5. Wednesday is the binary risk event of the week. Two discrete catalysts within six hours: FOMC minutes at 2pm ET (the last Powell-era communication, mined for any dovish framing to fade) and Nvidia Q1 earnings after the close (the AI capex read-through). The setup: if minutes read dovish AND Nvidia guides above consensus on data-centre, the bear-steepener pauses and tech bounces. If either disappoints, the 10Y tests 4.75% and Nasdaq retests its 50-day. Positioning: stay overweight Energy, Materials, Financials; neutral Tech into Nvidia; underweight rate-sensitives (XLRE, XLU) and small caps (Russell broke 2,800 twice now). The 10Y at 4.75% is the next key level — a break extends the bear-steepener; a hold opens room for a relief bid into month-end.
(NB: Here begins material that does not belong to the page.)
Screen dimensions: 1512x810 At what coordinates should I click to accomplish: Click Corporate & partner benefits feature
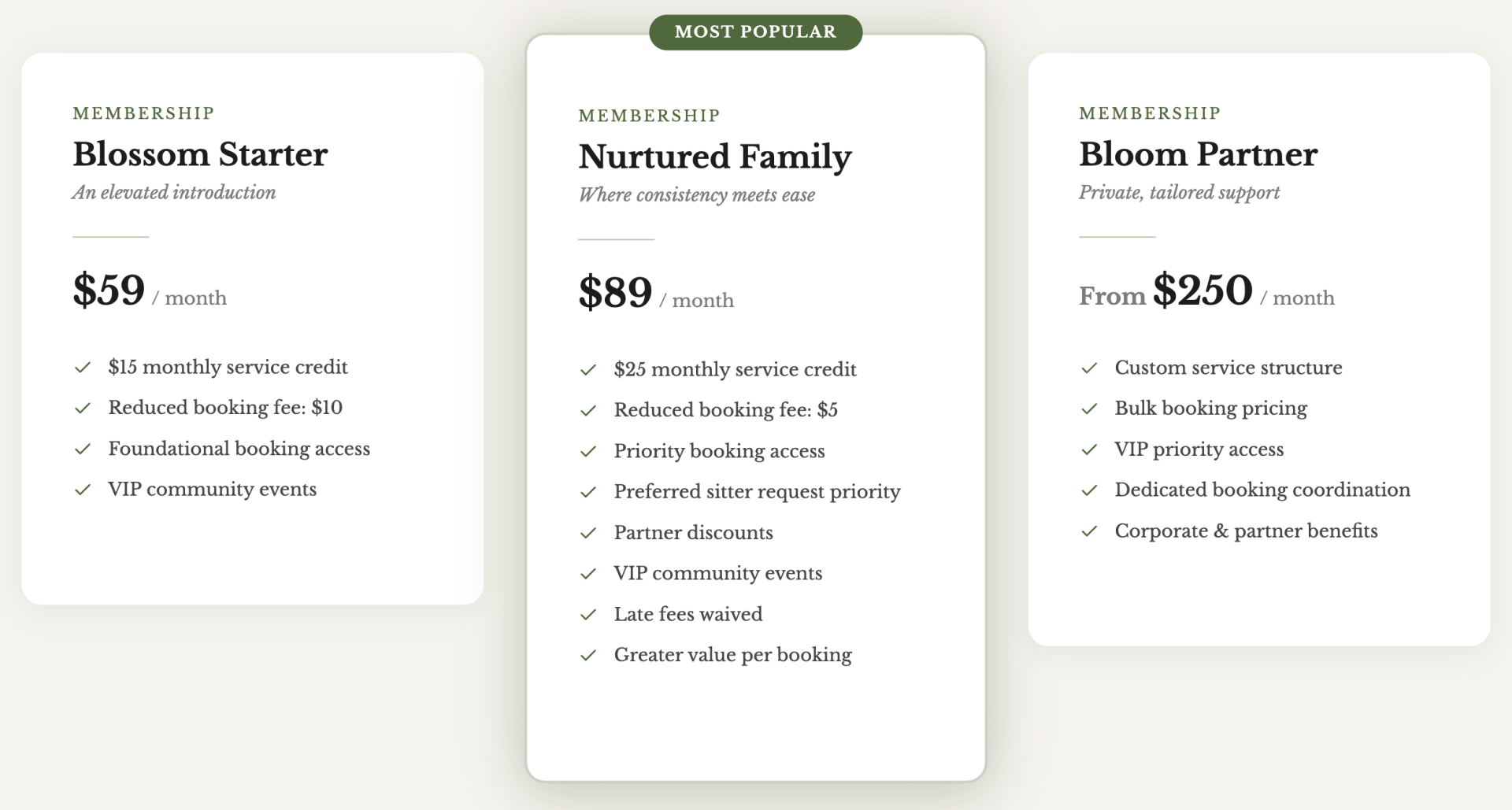coord(1246,531)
Methodology. All price, yield and return data sourced from Financial Modeling Prep as of close Monday 18 May 2026 (US/EU/Asia). Daily returns measured close-vs-prior-close; weekly = current vs five trading days prior (May 18 vs May 11); YTD = current vs 31 December 2025 close (or last available 2025 close where 31 Dec print is missing — STOXX, DAX, KOSPI, Nikkei use 30 Dec). Treasury yields are US Treasury daily par rates. All figures verified, no illustrative numbers.
Disclosure. This note is prepared by Faircurve for informational purposes only and does not constitute investment advice, an offer or solicitation to buy or sell securities. Past performance is not indicative of future results.